* begin READING TEXT *

More specifically, the Inspectors addressed Appendix D to the PfE and its reference to the Carrington Relief Road. They modified the draft in that regard to make it clear that the Relief Road was not to be wholly dependent on either public funding or development contributions.
Interim Planning Strategy
The Council contends that Policy JPA30, read with the policies which address transport requirements and infrastructure implementation, requires planning applications for development in the New Carrington area to be in accordance with the masterplan, with proportionate contributions to fund necessary infrastructure. But there was no masterplan in existence for the Inspector, or anybody else, to consider.
Instead, there was an Interim New Carrington Developer Contributions Formula (“NCCF”) which the Council adopted to fill the gap. Prior to the final recommendation by the inspectors in relation to the PFE, in January and February 2024 the Council devised and endorsed via its committees an Interim Planning Strategy for developer contributions at New Carrington (“the IPS”). The IPS was contained in a committee report and appended the New Carrington NCCF. The main purpose of the IPS and NCCF was an attempt to ‘plug the gap’ between adoption of the PFE and finalisation of the masterplan that would set out the infrastructure requirements. These documents were endorsed by committee, but not subject to consultation nor proposed to be adopted as development plan documents or supplementary planning documents. They provided no more detail as to the items of infrastructure, their specifications, locations or costs than the “indicative” list at Appendix D of the PFE. The Council applied the NCCF to Peel’s proposal and sought £5,375,400.

* end READING TEXT *

*STATED EXERCISE A:* Find every line of the listing that contains the word "button", matching case, and copy each such line.
The planning passage and the listing come from separate, unrelated sources.

* begin DATA PROVIDED *

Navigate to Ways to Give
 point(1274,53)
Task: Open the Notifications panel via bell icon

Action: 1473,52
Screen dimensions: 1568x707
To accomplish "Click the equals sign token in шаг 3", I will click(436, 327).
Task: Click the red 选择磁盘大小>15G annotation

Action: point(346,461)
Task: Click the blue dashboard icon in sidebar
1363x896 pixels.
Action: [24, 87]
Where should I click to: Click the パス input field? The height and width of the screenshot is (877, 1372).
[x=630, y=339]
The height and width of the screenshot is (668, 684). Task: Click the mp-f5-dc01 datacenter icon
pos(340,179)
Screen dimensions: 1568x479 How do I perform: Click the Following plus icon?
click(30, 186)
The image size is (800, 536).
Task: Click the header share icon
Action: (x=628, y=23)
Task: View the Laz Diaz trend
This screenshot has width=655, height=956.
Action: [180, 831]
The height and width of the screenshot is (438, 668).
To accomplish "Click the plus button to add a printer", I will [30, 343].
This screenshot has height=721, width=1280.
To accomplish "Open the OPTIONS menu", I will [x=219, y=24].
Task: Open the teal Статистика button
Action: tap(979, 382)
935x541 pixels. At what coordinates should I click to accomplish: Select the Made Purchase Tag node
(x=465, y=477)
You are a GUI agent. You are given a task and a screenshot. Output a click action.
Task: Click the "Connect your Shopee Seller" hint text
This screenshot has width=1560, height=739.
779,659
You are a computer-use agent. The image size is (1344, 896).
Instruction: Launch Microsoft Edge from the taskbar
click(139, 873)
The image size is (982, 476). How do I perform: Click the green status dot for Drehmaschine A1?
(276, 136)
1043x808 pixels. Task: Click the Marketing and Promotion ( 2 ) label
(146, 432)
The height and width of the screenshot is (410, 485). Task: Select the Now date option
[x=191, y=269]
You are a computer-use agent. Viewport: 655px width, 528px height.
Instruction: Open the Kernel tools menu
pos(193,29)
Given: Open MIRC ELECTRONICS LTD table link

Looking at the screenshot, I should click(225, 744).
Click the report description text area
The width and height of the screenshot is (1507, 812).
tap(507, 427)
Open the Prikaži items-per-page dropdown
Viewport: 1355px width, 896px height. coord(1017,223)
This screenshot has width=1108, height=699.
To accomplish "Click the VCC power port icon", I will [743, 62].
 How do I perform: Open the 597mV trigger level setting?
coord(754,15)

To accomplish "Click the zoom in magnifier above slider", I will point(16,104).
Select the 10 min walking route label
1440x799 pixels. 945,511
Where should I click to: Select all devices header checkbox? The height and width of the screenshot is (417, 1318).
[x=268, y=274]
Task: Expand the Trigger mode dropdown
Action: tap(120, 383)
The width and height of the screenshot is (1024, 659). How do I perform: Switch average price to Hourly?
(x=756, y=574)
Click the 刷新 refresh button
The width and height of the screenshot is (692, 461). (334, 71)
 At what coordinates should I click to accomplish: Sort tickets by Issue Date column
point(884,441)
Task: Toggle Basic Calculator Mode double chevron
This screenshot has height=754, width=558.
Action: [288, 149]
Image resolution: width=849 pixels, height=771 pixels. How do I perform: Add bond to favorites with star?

* end DATA PROVIDED *

*STATED EXERCISE B:* List the aspects of infrastructure on which, according to the planning passage, the IPS and NCCF gave no more detail than the "indicative" list at Appendix D of the PFE.

*RESULT A:*
To accomplish "Click the plus button to add a printer", I will [30, 343].
Task: Open the teal Статистика button
Click the 刷新 refresh button

*RESULT B:*
- the items of infrastructure
- their specifications
- their locations
- their costs